Heureusement, ces deux messieurs ne sont pas nés de la dernière pluie. Ils arrivent sans dire un mot, s’asseoient et jouent « Insensatez ». Le son rauque de la trompette tranche sur celui, humide, de la guitare électro acoustique. Le Lann griffe le silence alors qu’Ecay l’habille de velours. Chaud et froid se mêlent mais le résultat n’est pas tiède. Le public est attentif. Les mouches n’osent plus voler. Personne n’applaudit les soli de peur de briser la magie de l’instant créé.

Sur « Luisa », Eric met la sourdine. Chaque note est pesée, pensée avant d’être jouée. Rien d’inutile et de superfétatoire dans cette musique.

Pour « Ligia », Le Lann enlève la sourdine.
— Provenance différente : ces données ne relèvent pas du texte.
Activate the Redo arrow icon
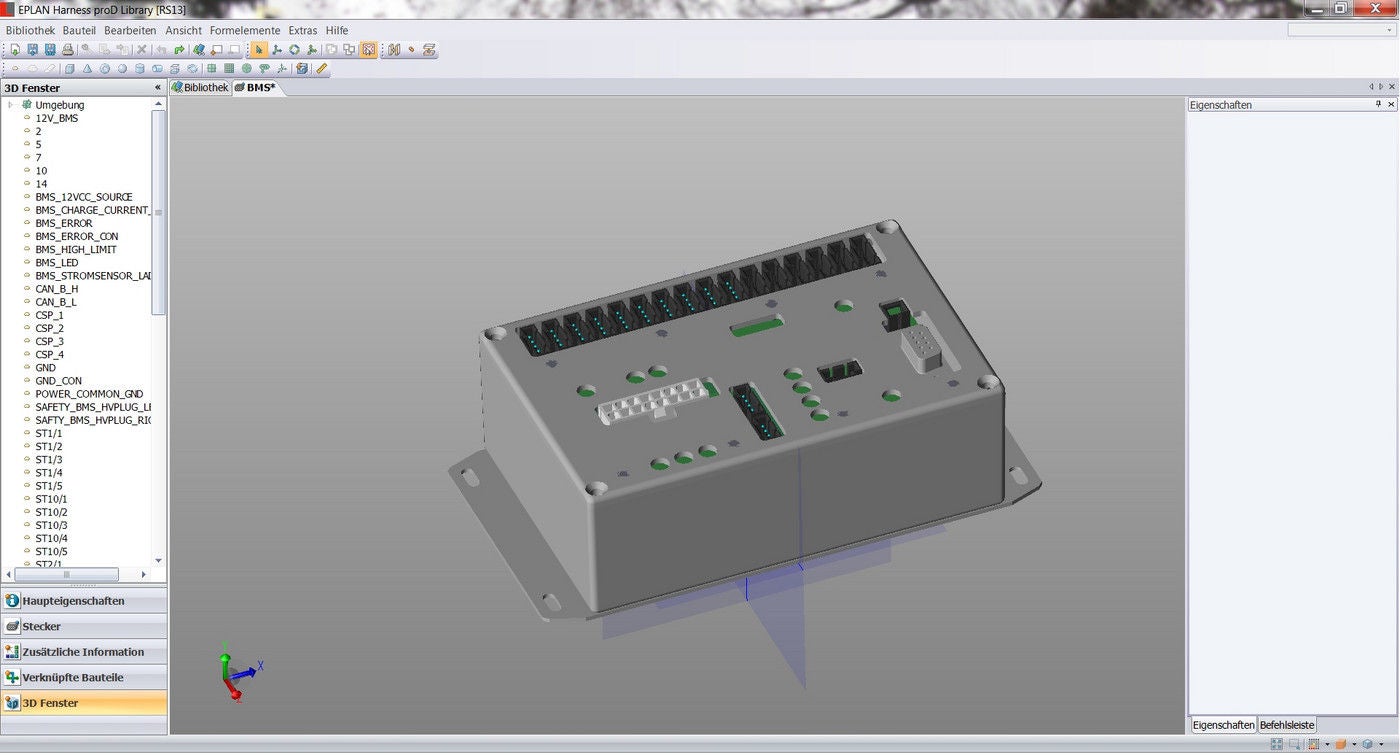This screenshot has height=755, width=1400. click(179, 49)
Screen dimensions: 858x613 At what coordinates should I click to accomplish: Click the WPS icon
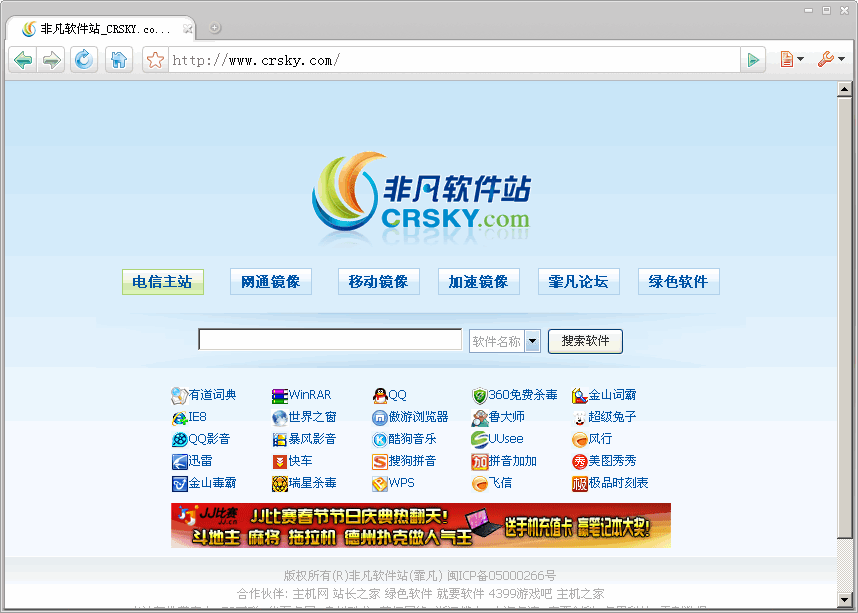tap(380, 483)
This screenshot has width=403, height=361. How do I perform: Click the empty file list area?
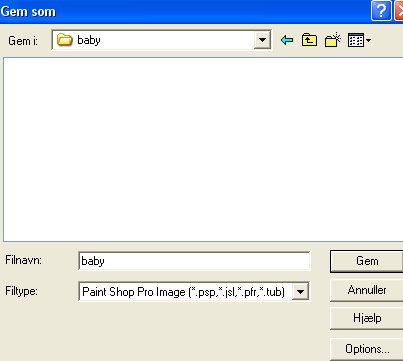pos(203,149)
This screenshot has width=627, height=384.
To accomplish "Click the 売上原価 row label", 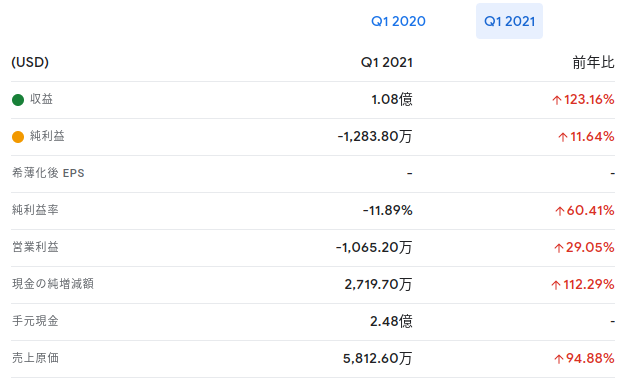I will click(35, 358).
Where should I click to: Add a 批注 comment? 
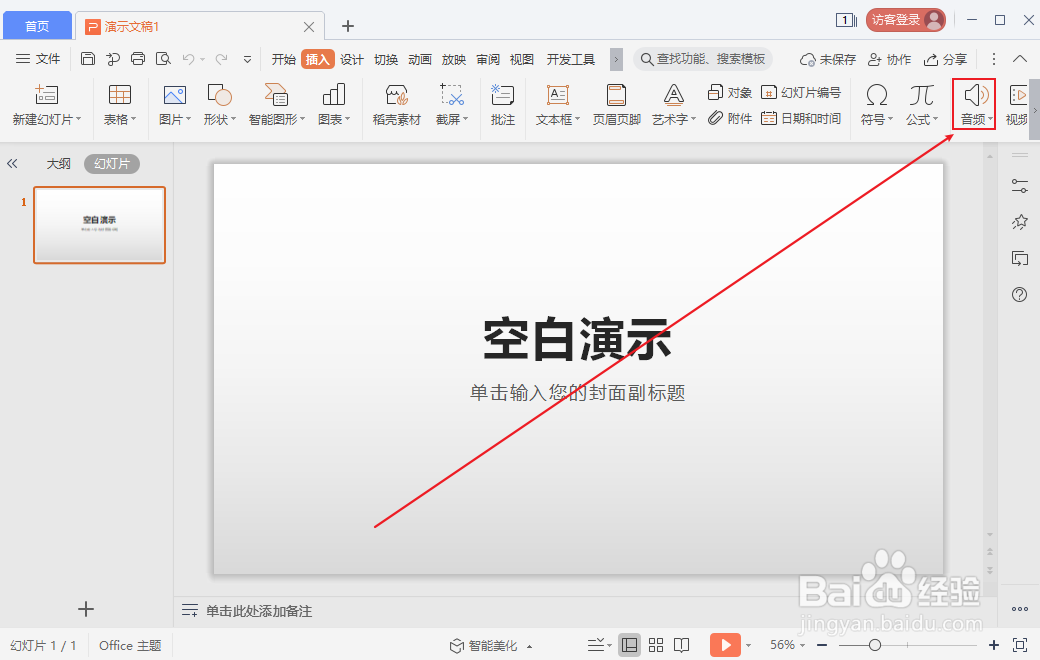pos(503,104)
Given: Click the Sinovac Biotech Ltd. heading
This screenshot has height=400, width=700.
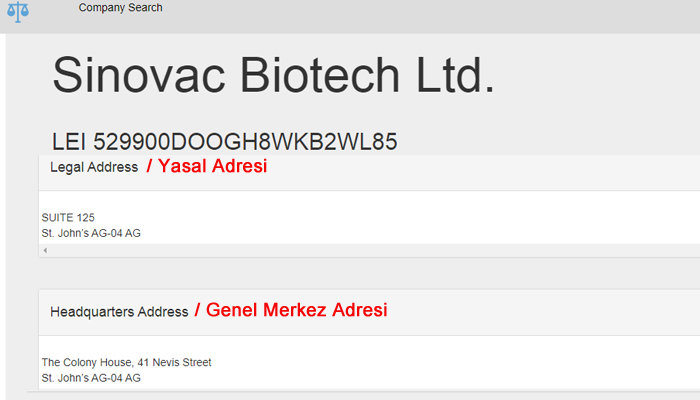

Un Breton et un Basque jouent la musique d’un Brésilien. Ce qui les réunit, c’est l’Océan Atlantique, ses vents, ses courants et ses vagues. Le Lann et Ecay recréent cette musique avec le respect et la distance nécessaire de musiciens à musicien.

Le Lann remet la sourdine. Avec elle il a l’intelligence de ne pas sonner comme Miles Davis, mais dès qu’il la met à l’embouchure de sa trompette, je ne puis m’empêcher de songer à lui.

Vient alors « Les eaux de Mars » comme les chante Georges Moustaki. L’attention du public se disperse. La beauté existe en soi mais seuls certains sont à même de la reconnaître comme disait à peu près Kant

La table voisine de la mienne comprend un Brésilien et deux Brésiliennes qui écoutent et apprécient intensément. Les notes de Le Lann dansent sur le fil du rasoir.
Pour « Desafinado », ils jouent sur un tempo plus lent que l’original, désossant le morceau, l’exposant dans la splendeur de sa nudité. Mon voisin brésilien bat la mesure avec son gobelet sur la table.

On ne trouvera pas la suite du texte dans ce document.